J’étais ce jour là de garde, et après l’interrogatoire et l’examen clinique il fut admis dans le service de médecine où j’accomplissais alors mon 1er semestre d’Internat. Dans les heures suivantes, la diarrhée continuait au point que je demandai aux infirmières de garder les selles dans un bocal à urines pour en mesurer l’importance. Et au bout de quelques heures le bocal était plein !
J’informai le patron de la présence de ce patient qui dépassait totalement mes compétences à l’époque (1965) le programme de l’internat ne comportait en matière de réanimation que "le poumon de choc", du moins c’est tout ce dont je me souviens aujourd’hui.

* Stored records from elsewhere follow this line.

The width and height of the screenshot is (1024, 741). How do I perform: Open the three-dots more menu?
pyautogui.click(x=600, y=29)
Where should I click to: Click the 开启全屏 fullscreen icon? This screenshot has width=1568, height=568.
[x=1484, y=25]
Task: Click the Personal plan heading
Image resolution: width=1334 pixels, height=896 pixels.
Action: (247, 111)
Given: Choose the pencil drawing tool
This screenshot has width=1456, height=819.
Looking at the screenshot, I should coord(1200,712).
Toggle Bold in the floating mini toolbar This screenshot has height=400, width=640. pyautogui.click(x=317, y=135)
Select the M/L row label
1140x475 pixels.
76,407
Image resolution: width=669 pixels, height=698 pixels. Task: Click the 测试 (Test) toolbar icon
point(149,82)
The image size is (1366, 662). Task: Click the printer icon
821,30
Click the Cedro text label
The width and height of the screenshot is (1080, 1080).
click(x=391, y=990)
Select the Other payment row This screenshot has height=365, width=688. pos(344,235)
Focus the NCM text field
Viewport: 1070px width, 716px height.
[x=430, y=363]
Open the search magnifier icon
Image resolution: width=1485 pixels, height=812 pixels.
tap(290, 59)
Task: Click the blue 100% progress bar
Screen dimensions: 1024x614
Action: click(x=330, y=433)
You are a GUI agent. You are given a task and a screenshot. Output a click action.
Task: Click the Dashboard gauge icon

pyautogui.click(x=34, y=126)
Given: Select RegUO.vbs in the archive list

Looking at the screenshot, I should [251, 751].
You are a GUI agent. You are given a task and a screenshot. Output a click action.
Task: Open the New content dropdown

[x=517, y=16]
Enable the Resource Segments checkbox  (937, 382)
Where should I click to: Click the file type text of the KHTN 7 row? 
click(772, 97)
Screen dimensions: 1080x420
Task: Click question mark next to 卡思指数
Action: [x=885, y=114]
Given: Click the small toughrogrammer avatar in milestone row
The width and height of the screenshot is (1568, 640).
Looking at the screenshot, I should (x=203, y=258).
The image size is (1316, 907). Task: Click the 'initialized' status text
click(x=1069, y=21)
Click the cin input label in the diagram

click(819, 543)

Le Patron examina longuement et soigneusement le jeune malade et à la fin de cet examen clinique il prononça ces mots définitifs :
"je ne sais pas ce que c’est, mais je sais que c’est mortel."
Dans les heures suivantes la diarrhée continuait, sans relâche, blanchâtre, mousseuse, le deuxième bocal se remplissait inexorablement.
Entre deux malades je retournais dans sa chambre et cherchais désespérément des solutions. Nada ! aussi bien à la bibliothèque qu’en salle de garde, ou qu’au labo. Et bien sà »r les paroles terribles du Patron me poursuivaient. Est ce qu on peut ainsi se vider de son milieu intérieur, sans compensation adaptée ? Combien de temps cela pouvait durer ? je ne comprenais qu’une seule chose, il y avait URGENCE.
J’eus alors l’ IDEE :
Un de mes camarades de sous-colle, Matuchanski, venait d’intégrer un des tout-premiers services de réanimation digestive, à l’hôpital Fernand Widal, annexe de Lariboisière, mieux connu comme centre anti-poison.
Matuchanski était de cette espèce rare, déjà très fort en médecine et passionné. Il écouta et proposa de le prendre dans "son" service immédiatement. Et sans méme songer à demander l’autorisation du Patron le transfert fut réalisé dans l’après-midi méme.
Quelques jours plus tard , je sus que le patient était sorti sur ses jambes et que le camarade Matuchanski était déjà un grand médecin.